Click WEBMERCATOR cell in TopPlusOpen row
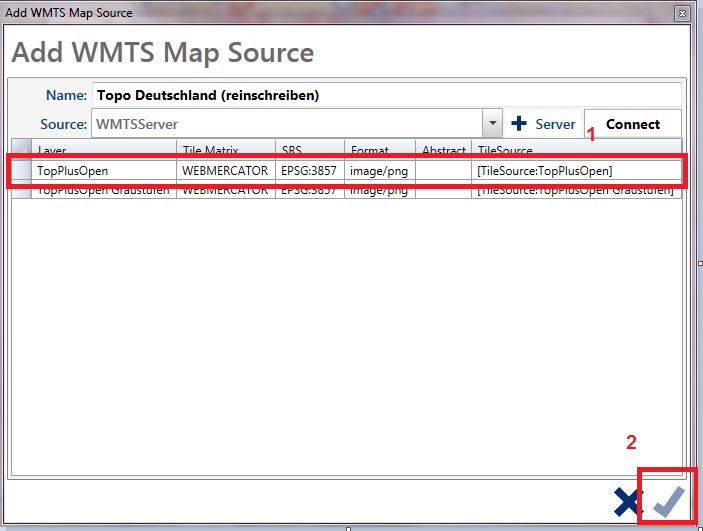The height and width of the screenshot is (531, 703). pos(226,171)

────────────────────────────────────────

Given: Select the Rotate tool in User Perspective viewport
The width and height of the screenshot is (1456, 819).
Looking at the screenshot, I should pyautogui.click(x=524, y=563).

────────────────────────────────────────

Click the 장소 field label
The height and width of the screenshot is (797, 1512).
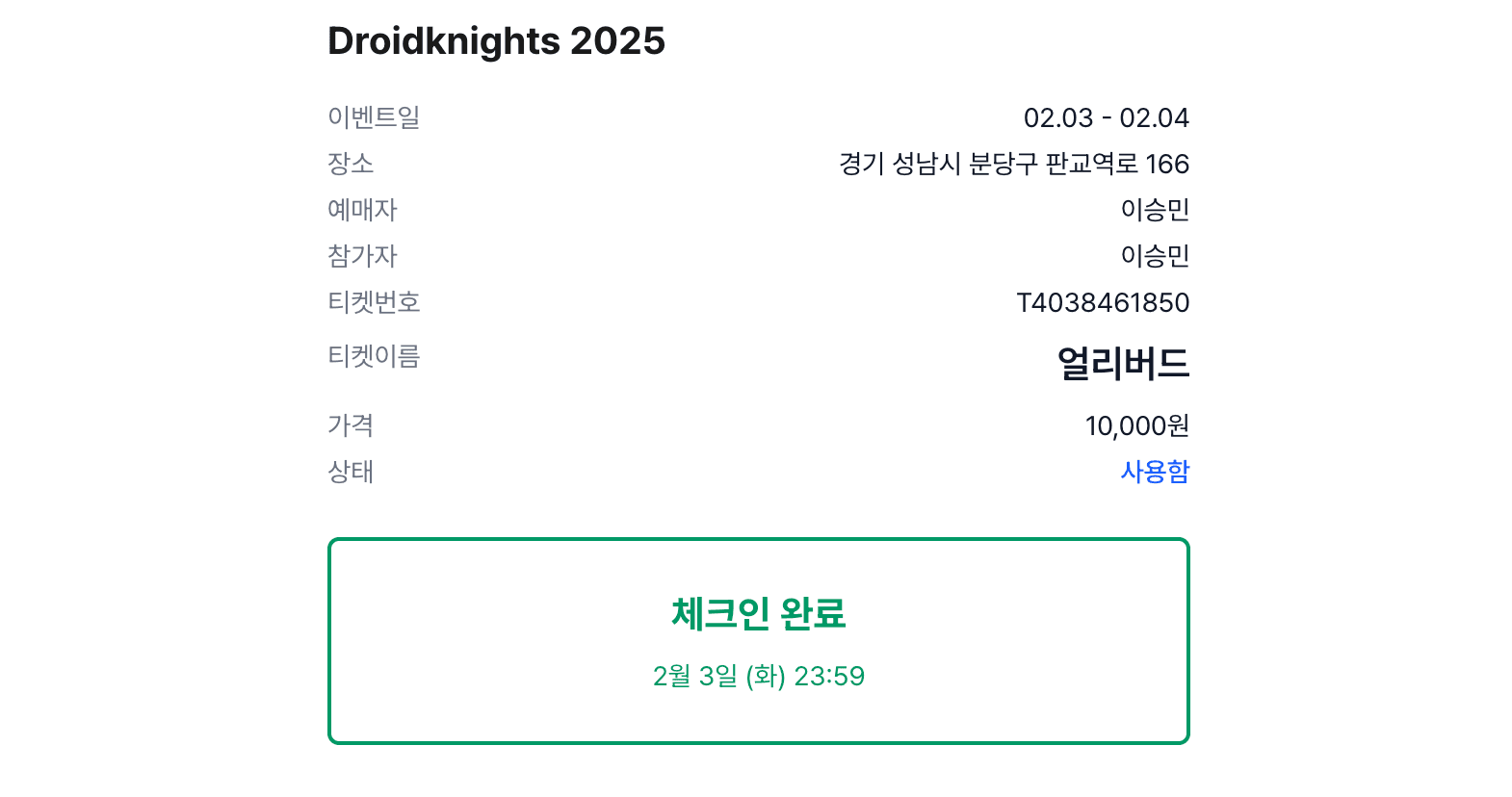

────────────────────────────────────────

[THE PROBLEM] In the data above, retype exactly and only the lines between the one holding "Click the 장소 field label" and the one holding "The height and width of the screenshot is (797, 1512).", inclusive.

[COMPLETED TASK]
Click the 장소 field label
The height and width of the screenshot is (797, 1512).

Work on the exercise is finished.